As well as being a delicious addition to pizzas and a drug dealers’ favourite ‘sub’ for cannabis, it turns out oregano could be a key ingredient in lowering greenhouse gas emissions.
A new study has revealed that feeding cows oregano could stop them burping and cut greenhouse gas emissions by up to a quarter.
According to the Mirror cows produce between 70-120kg of methane – one of the most prevalent greenhouse gases – each year.
Methane is 25 times more powerful than carbon dioxide in terms of its greenhouse effect and agriculture contributes to around 4.5 per cent of all UK greenhouse gas emissions.
As a result, the UK government has urged framers to change their cows’ diets -adding fat or nitrate to their feed can reduce methane missions – however organic farmers cannot use these methods.

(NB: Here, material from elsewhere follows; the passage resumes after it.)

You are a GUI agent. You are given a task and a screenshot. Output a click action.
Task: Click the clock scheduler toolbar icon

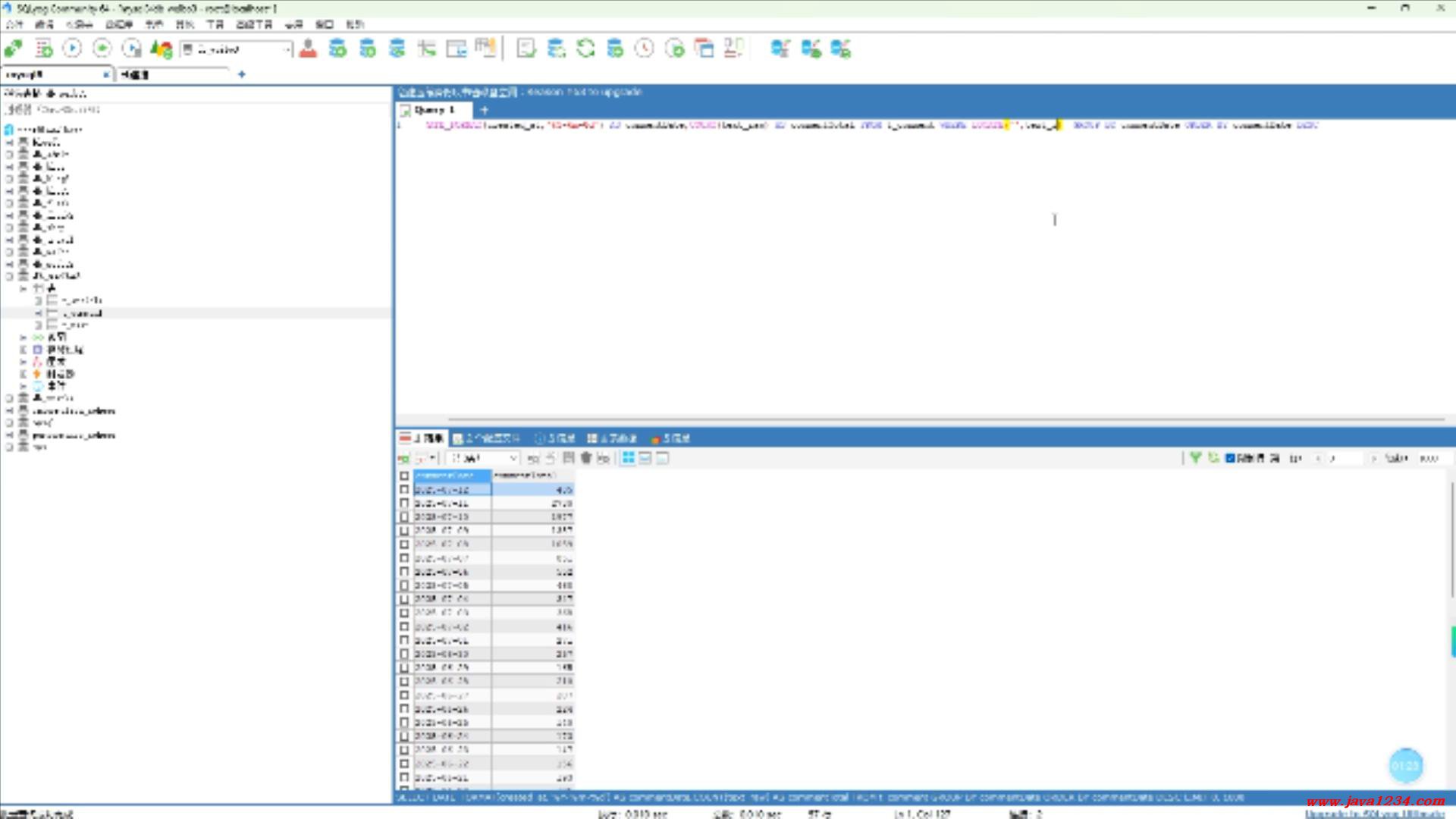pos(644,49)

However, researchers from Aarhus University and Organic Denmark suggested that oregano could be used as a natural tool to the same effect and previous studies indicate that oregano can improve the milk’s fatty acid composition.

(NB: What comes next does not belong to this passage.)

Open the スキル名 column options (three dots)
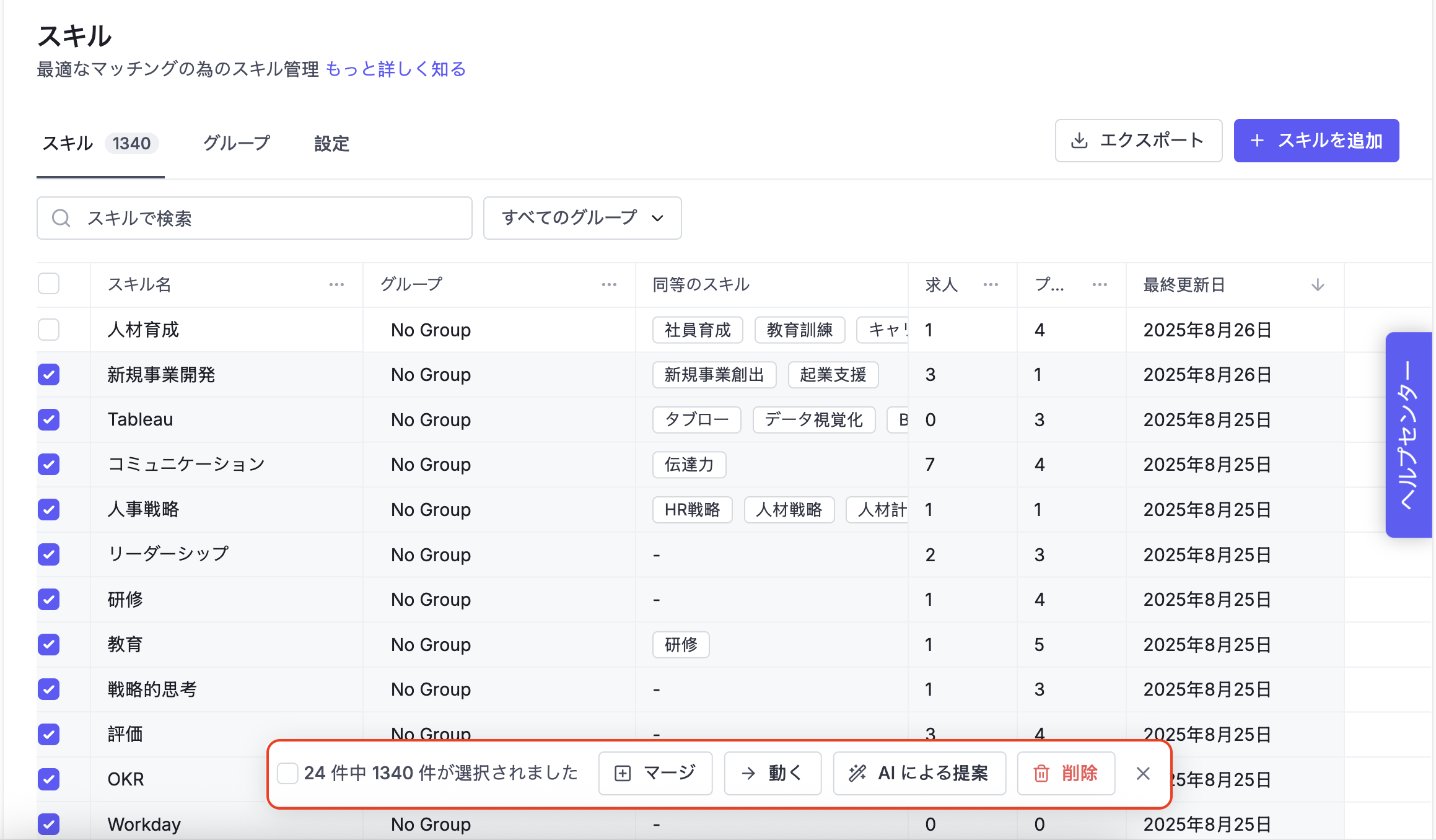 click(x=336, y=285)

A four year experiment will test the effects of adding differing amounts of oregano to feed.
If trials are successful it is thought the herb could be used by conventional dairy farmers too, as oregano is known for both its high content of essential oils and its antimicrobial effect.
Senior researcher Kai Grevsen tsaid:
We hope that in the project we will have a good and balanced dialogue with consumers about the climate and cattle production.
Should the results be positive, they can be implemented on all cattle farms, conventional and organic, so there is a really large potential.